Mestre Sebe ficou deslumbrado diante daquele monumento histórico
O curioso é que mamãe incluía Museus em seus roteiros. Foi assim que em 1953 pela primeira vez fui ao Museu Nacional. E não há como me esquecer do prédio magnífico. Com nitidez recordo-me de que avisado que ia a um palácio, supus um castelo com torres pontiagudas e protegido por pontes e rios circundantes. Acho que minha primeira lição nesse processo inicial foi exatamente saber que palácio era onde vivera parte da nossa corte, e castelo seria fortaleza diferente. Esta lição não foi um detalhe. Por lógico, fiquei impressionadíssimo com os esqueletos monumentais colocados desde a entrada principal e lembro-me do espanto ao ver a tal múmia (que aliás nunca permanece muito tempo fora de minhas cenas infantis), mas, de verdade, o que me fascinou foi saber que a Família Real tinha vivido naquele local. Por aqueles dias, o trono imperial ainda estava lá e fazia parte da reconstrução do ambiente. Isto significou momento decisivo na escolha de minha vocação de historiador.
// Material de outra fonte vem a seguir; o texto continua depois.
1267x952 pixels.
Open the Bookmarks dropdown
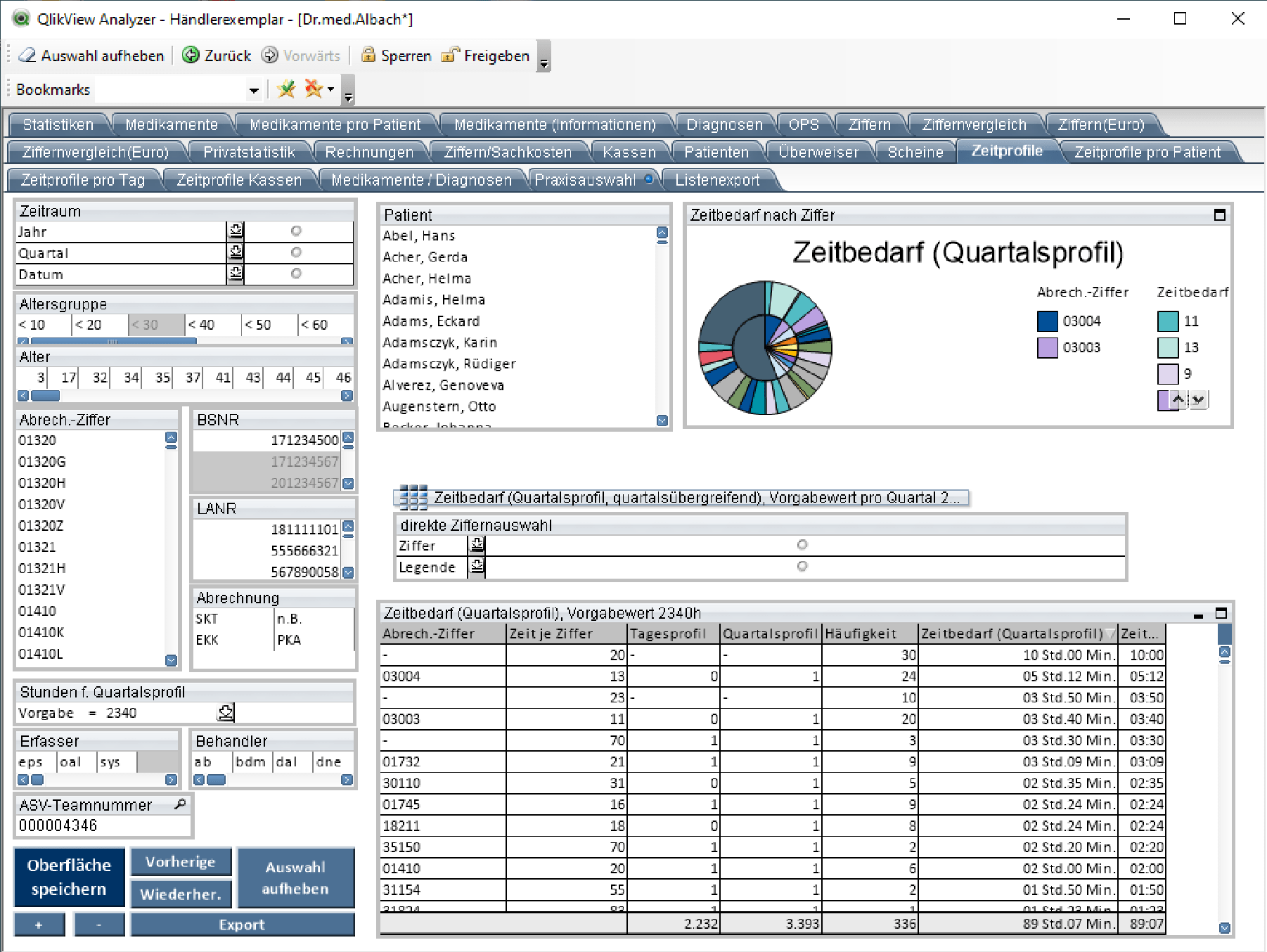[x=254, y=90]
Ao longo de décadas o Museu Nacional foi se fazendo instituição de respeito. Não foram poucos os projetos que verticalizaram a tendência inicial, desde que se optou por transformar o palácio para ser o Museu de História Natural. A aparente inconformidade era dada pela coleção de objetos antigos reunida por diferentes membros da Família Real. Dona Leopoldina trouxe como presente afrescos de Pompeia, raridade maravilhosa. Dom Pedro II comprou peças egípcias preciosas, e assim a coleção se compunha com série de aves, animais empalhados, mas também com esqueletos e moveis reais.
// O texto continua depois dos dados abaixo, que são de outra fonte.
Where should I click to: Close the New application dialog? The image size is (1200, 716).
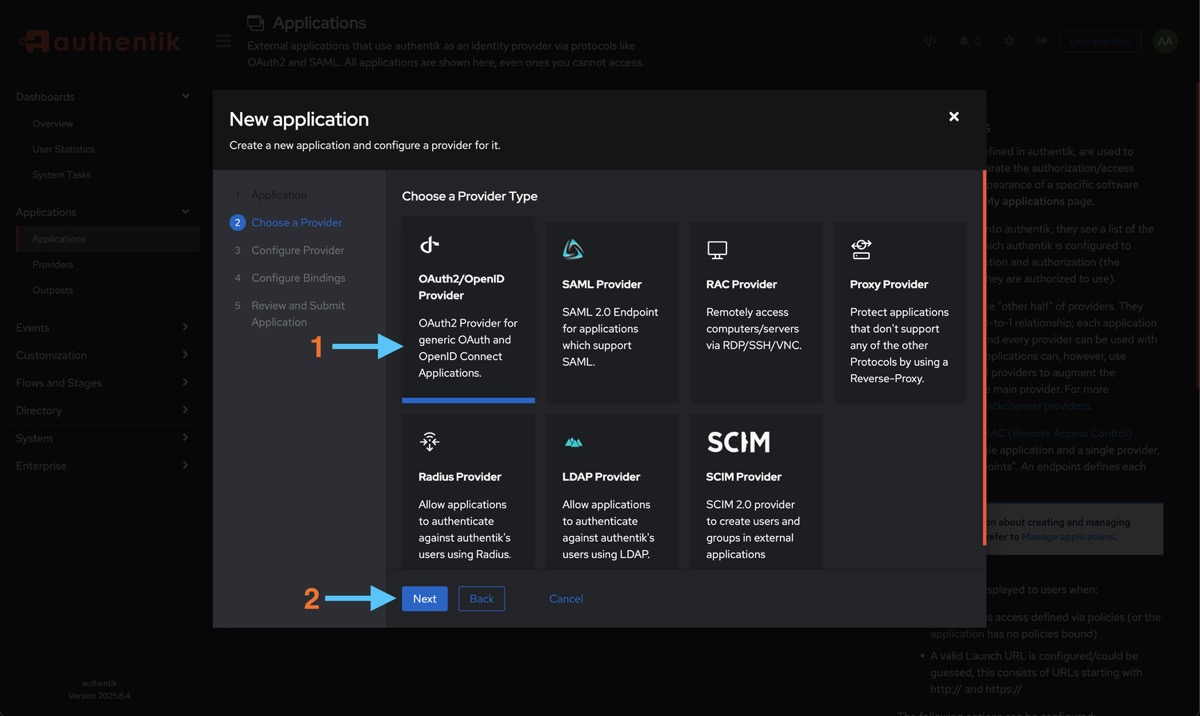(954, 117)
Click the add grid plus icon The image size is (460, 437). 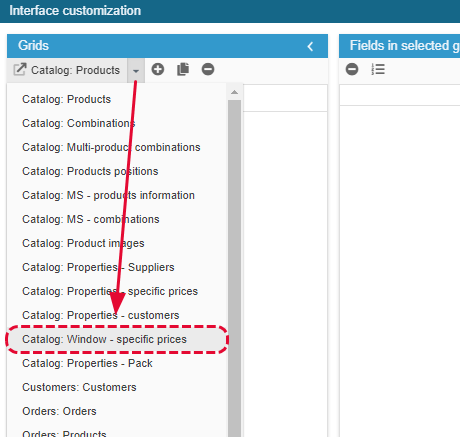[x=158, y=69]
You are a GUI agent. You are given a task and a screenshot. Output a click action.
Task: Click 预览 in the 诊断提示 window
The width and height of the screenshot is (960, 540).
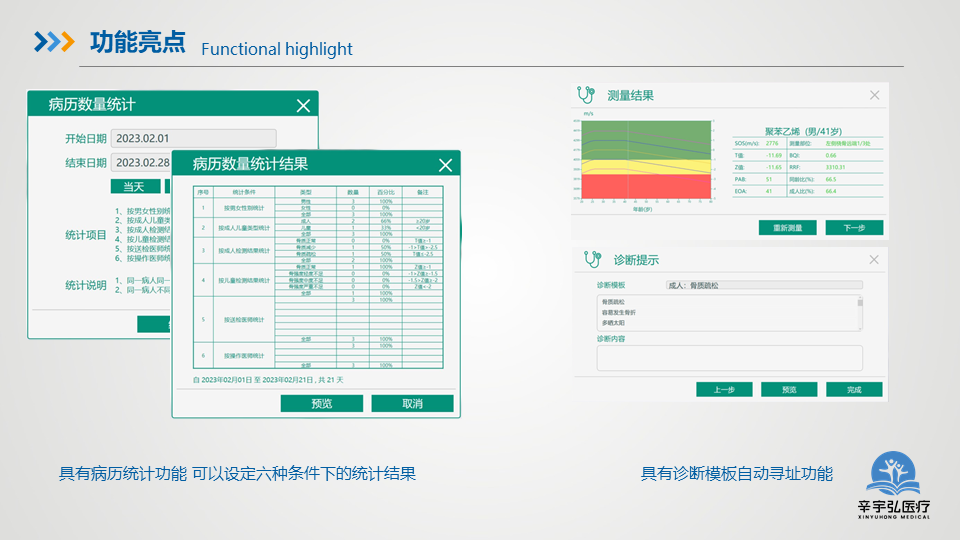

Já formado professor de História, fiz pesquisa na Biblioteca do Museu Nacional e me lembro da emoção ao ver os escritos do antropólogo incrível, alemão, que mudou seu nome para Imuendajú. Ao ver alguns desenhos dos viajantes do século XIX me perguntava sobre a falta de divulgação de tantas coleções. E diria o mesmo das telas monumentais que precisavam de conhecimento. Aproveitei todas as oportunidades de visita ao espaço e creio que não passava um ano, enquanto morava no Brasil, em que não ia àquele local. Cheguei mesmo a ver dois ou três concertos de música nos gramados do entorno e me vali de várias conferências oferecidas no Curso de Antropologia, um dos melhores do Brasil.
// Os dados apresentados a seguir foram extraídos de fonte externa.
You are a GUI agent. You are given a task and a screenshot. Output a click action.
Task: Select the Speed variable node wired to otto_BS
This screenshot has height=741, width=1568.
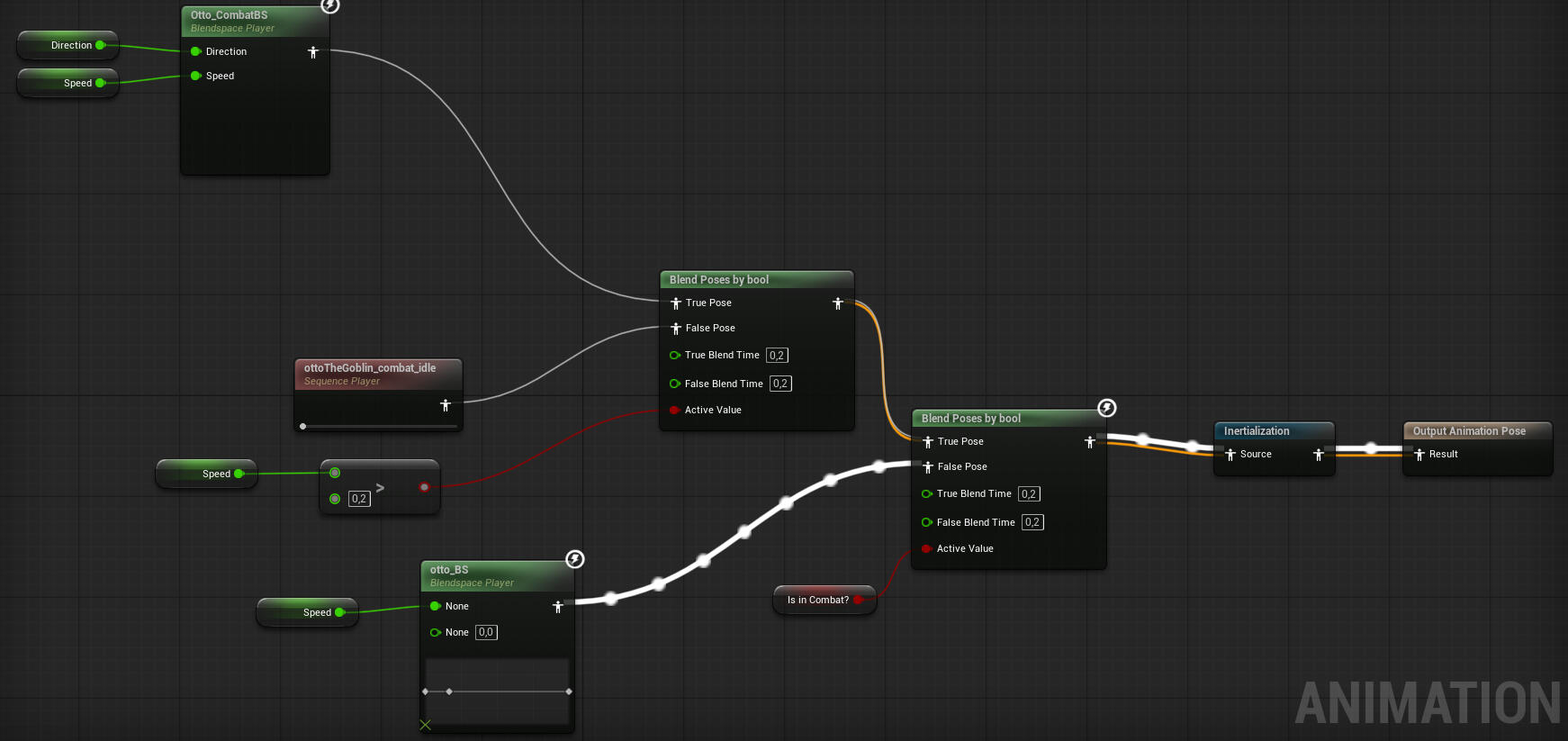(306, 612)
Esta tragédia se explica pelo desprezo à História
Por lógico, não bastariam lembranças pessoais para resenhar o significado do incêndio de 2 de setembro. Nem mesmo minhas impressões de profissional da História. O que vale mesmo é pensar que esta tragédia se explica pelo desprezo à História e falo da disciplina História… Não basta achar culpados. A discussão precisa sair do plano discursivo para a política. Meu único recado nessa meditação remete ao desafio de ver com zelo e apuro os programas dos candidatos que concorrem às próximas eleições. Notar que existem pautas que pensam que, da parca verba aprovada, devem ser destinados montantes maiores para o ensino básico é um erro imperdoável. Por evidente, muito precisa ser empregado no nível elementar, mas jamais pode-se tirar de outros estágios comunicantes. É tudo junto, reunido, misturado, circulado.
Vejamos bem o alerta dado pela fatalidade. Não é tirando de um nível e pondo em outro que se teria resultado. Seria penosa e sem efeito uma longa espera para daqui a 15 anos. A única lição que se pode tirar é que precisamos de mais atenção ao ensino/educação como um todo. Tudo pela cultura em todos os estratos sociais, pois só assim valeria chorar pelas lições do Museu Nacional. Pensemos a política como saída. Leiamos os projetos dos candidatos.